◆ **WORK TASK**
From the line containing "You are a computer-use agent. This" down to the last line of the material, output each line exactly as it appears, excluding pictures.

◆ **SUPPLIED DATA**
========================

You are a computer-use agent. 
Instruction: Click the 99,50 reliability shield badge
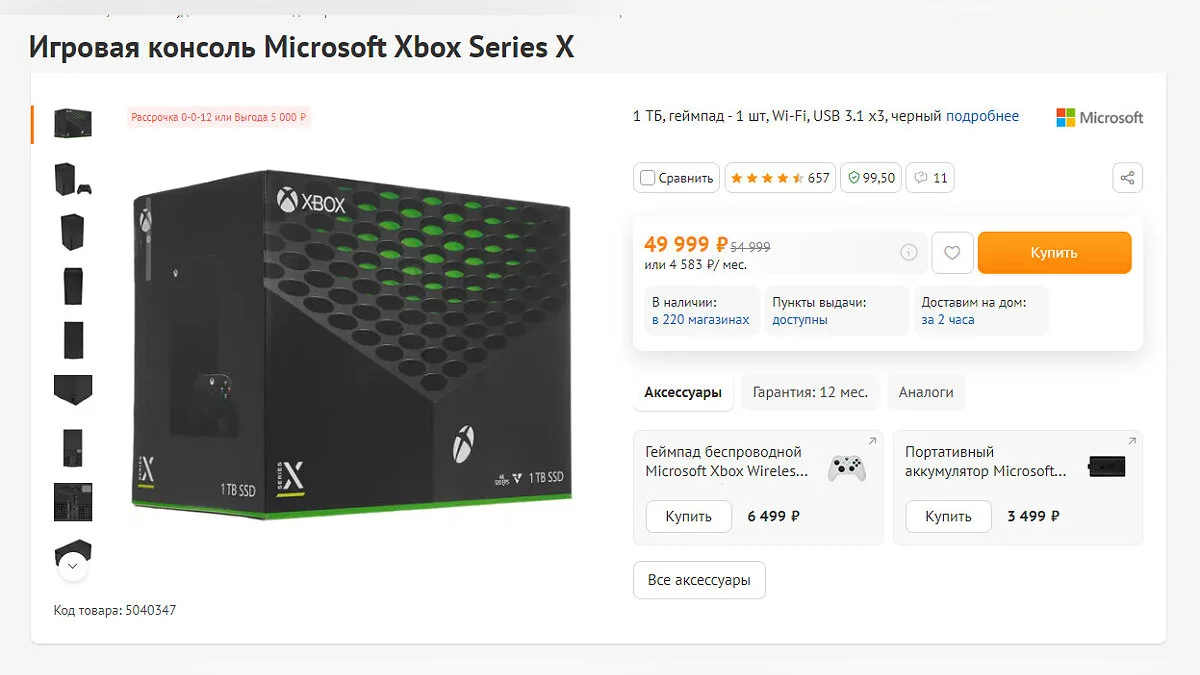point(871,178)
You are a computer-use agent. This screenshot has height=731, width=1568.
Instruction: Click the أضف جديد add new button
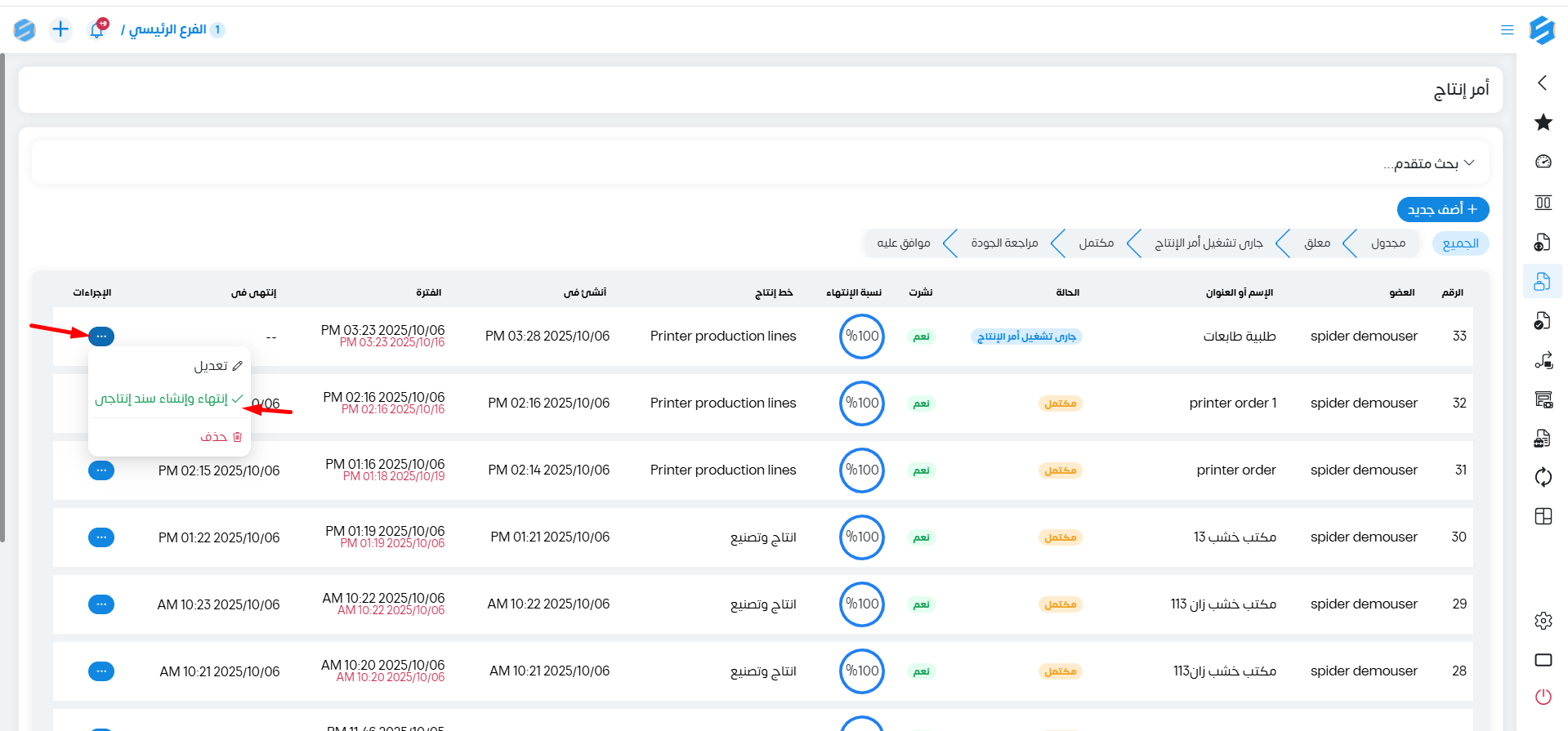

========================

◆ **RESPONSE AREA**
You are a computer-use agent. This screenshot has height=731, width=1568.
Instruction: Click the أضف جديد add new button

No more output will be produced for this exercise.